I'd buy from Aliexpress.

Cheap and when it inevitably gets stolen by some loser, you won't be too upset.

I got a Bodum hand grinder for £10 on ebay. Works great. Ebay can be good.


----------



## catpuccino (Jan 5, 2019)

The m47 is fantastic, I've said before I miss mine, you'll have read how capable it is and no doubt the comparisons between that and the Comandante. Kinu also now has a brew burr option and their various smaller/cheaper models. They're your top 2 picks, budget notwithstanding.

I'd also consider the MBK Aergrind/Aerspeed, circa. £100. The latter won't grind for espresso but will churn through beans much quicker with comparable consistency at the courseness you want.


----------



## L&R (Mar 8, 2018)

Aerspeed or Comandante, M47 is espresso oriented unless you use brew replacement burr. Have them all


----------



## Wha burst the ba (Jun 20, 2020)

If you pick up a slight cosmetic seconds Aergrind they are £80 plus vat. And aerspeed is £75 plus. The problem is how long can you wait. Try c1700hrs tonight and see what comes up. I really mean be logged in before 5 and be quick!!!

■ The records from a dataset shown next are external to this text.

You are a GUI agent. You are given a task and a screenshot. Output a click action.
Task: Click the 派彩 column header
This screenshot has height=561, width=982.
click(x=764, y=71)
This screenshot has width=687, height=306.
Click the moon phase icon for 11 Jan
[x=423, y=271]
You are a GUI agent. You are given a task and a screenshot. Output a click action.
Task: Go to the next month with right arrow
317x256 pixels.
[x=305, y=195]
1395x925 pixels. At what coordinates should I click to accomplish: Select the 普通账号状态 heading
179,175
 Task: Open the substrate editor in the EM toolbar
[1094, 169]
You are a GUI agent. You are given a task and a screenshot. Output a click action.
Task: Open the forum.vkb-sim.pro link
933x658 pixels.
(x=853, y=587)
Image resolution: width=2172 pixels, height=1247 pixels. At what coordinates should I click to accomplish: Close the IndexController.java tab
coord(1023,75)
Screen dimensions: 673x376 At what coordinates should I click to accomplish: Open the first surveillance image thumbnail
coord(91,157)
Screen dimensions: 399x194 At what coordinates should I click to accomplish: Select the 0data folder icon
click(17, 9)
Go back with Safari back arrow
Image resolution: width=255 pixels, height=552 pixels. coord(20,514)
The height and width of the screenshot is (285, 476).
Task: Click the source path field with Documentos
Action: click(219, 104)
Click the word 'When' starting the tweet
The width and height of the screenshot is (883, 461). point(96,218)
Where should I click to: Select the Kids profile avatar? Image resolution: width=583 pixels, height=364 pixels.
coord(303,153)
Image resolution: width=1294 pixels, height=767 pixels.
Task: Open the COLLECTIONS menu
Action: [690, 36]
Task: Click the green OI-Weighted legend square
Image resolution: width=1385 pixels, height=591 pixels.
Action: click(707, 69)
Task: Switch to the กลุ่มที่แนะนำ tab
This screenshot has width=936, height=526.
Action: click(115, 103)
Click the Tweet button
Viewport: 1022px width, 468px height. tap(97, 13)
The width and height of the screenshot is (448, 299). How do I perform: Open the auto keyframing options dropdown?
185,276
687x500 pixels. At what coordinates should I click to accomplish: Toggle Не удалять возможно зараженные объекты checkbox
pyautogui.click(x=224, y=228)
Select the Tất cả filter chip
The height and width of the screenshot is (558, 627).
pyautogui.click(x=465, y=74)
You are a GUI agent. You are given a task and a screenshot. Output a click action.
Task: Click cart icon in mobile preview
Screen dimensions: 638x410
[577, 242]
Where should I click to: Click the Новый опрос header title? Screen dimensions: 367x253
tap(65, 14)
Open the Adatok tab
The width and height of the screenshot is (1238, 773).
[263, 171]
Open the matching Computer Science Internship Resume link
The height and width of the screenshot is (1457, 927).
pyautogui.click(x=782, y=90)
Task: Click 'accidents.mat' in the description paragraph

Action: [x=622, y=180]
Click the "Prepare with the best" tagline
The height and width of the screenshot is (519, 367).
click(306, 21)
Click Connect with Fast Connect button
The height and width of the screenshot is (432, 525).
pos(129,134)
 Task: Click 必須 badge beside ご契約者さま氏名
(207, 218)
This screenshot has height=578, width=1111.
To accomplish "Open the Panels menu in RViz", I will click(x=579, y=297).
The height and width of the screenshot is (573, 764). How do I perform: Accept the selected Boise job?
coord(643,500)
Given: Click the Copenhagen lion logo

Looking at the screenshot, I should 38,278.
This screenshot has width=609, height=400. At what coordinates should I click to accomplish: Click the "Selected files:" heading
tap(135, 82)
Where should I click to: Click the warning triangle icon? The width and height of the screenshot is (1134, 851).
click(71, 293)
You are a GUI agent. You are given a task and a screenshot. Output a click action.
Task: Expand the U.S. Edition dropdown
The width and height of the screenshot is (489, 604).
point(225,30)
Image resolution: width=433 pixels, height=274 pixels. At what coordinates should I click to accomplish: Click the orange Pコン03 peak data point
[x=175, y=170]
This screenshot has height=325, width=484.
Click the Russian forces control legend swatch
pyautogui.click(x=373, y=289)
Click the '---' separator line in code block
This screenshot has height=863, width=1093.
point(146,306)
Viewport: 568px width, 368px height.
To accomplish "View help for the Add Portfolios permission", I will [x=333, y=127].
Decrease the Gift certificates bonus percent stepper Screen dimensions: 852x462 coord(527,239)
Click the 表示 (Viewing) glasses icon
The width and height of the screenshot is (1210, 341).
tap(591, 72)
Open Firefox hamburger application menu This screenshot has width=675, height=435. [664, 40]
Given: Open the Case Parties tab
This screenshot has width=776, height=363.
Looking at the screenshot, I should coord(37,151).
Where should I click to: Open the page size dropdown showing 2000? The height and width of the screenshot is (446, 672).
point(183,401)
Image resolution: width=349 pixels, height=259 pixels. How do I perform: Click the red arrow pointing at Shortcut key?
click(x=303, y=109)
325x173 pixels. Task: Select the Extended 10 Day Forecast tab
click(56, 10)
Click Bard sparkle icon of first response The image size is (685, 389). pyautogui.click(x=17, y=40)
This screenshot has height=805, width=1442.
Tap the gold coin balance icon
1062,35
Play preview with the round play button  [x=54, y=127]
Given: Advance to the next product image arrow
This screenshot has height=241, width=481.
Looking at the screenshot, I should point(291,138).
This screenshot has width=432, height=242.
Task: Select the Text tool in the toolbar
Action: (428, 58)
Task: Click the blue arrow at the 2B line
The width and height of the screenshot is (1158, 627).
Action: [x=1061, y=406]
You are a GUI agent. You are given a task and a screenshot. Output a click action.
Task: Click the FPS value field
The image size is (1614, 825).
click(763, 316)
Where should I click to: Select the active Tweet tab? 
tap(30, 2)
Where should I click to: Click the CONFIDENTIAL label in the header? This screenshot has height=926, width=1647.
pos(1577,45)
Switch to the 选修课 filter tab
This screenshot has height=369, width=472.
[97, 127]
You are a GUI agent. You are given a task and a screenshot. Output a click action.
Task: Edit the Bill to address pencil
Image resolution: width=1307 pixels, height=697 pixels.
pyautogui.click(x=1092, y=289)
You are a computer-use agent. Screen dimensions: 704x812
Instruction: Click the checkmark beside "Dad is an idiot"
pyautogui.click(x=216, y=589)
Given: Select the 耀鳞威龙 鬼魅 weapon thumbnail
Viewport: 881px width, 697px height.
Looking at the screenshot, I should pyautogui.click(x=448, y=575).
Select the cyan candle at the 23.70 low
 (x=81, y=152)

Sent from my iPhone using Tapatalk


----------



## TheOrgozoid (Apr 24, 2020)

thanks all, will take a look at aerspeed, luckily i'm in no rush to get back to the office...


----------



## Wha burst the ba (Jun 20, 2020)

TheOrgozoid said:


> thanks all, will take a look at aerspeed, luckily i'm in no rush to get back to the office...


I would say the aergrind would give you best of both worlds. There's been a burr change in one of them I think!

Sent from my iPhone using Tapatalk


----------